We are constantly looking for ways to grow our business, but our biggest asset isn't our strategy, or monthly revenue, it's the people behind it driving that success: Your employees. In an article she contributed to Entrepreneur entitled "Want Your Business to Grow? Help Your Employees Succeed," Abigail Phillips writes: "We’ve all heard the saying that 'a team is only as strong as its weakest link,' but the number of business leaders choosing to ignore this sentiment is staggering, as they are more concerned with their own development and less so with their employees. Not a smart move. Investing time in your employees and giving them the tools they need to develop is incredibly important for output quality, morale and retention."
Want to empower your employees? Identify clear opportunities for growth
Lead by example
The focal point of leadership is to guide a team of individuals to success. It's about using failure as insights and obstacles as experience. Ultimately, it's about serving as a role model for your employees and leading by example. And it's a two-way street: If you want your employees to be dedicated to your company mission, you must also be dedicated to your employees. Take an active role in your employees' success by making opportunity for growth apparent, helping your employees develop new skills and empowering them to take the lead and make smart decisions that will benefit the company as a whole.
Encourage your employees to expand their interests
In today's professional world, interns are very prevalent in the workplace.
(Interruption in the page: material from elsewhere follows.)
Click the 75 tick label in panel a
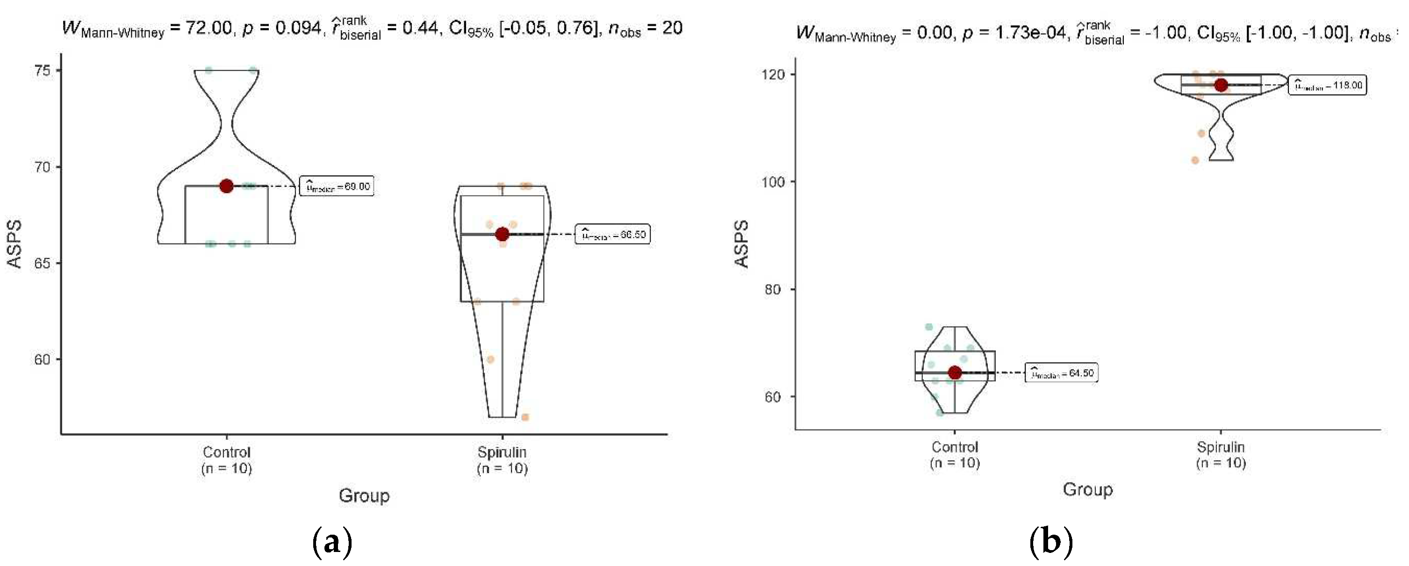(42, 71)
If this is the case for your organization, or much of your leaders started in entry-level positions, use their career moves as a chance to replicate success by offering advancement opportunities. While promotion is typically the first thing to come to mind, it's not the only way to encourage new responsibilities and individual growth.
Consider supporting each member of your team with opportunities for employee shadowing or training to help them develop the skills they need to take initiative and build momentum overtime. When your employees are made aware of the opportunities available to them, they're likely to feel valued and thus envision a future with you.
Offer focused feedback
Do you want your employees in for the long haul? Of course you do. The truth is, people—managers, employers and employees alike—are often quick to focus on negative performance instead of acknowledging the positive. It's more effective to focus on what your employees are doing right, than what they are doing wrong. In fact too much time spent finger-pointing rather than providing constructive feedback may leave your employees feeling bitter and disconnected from their roles. Instead of simply pointing out what an employee did wrong, use every conversation as an opportunity to empower your employees through focused feedback.
Finally, remember that a little can go a long way with your employees. According to Training Magazine: "Employees who are recognized for their accomplishments are twice as likely to feel a sense of drive and determination in their organization. So give praise, write thank you notes, celebrate your people. Be specific about what was done and the effect it had on the organization."
Play to their strengths
Phillips continues: "Leadership is about more than overseeing a team of people, it's about ensuring everybody on that team is working to the very best of their ability. Make sure all your people are in the right position within the company. Help your employees identify their strengths and make them aware of opportunities that suit their key skills." If some of your employees exemplify dedication, but they aren't in a role where their talent can flourish, don't resolve the issue by letting them go. Chances are they are highly capable of succeeding—they just need to find the right position.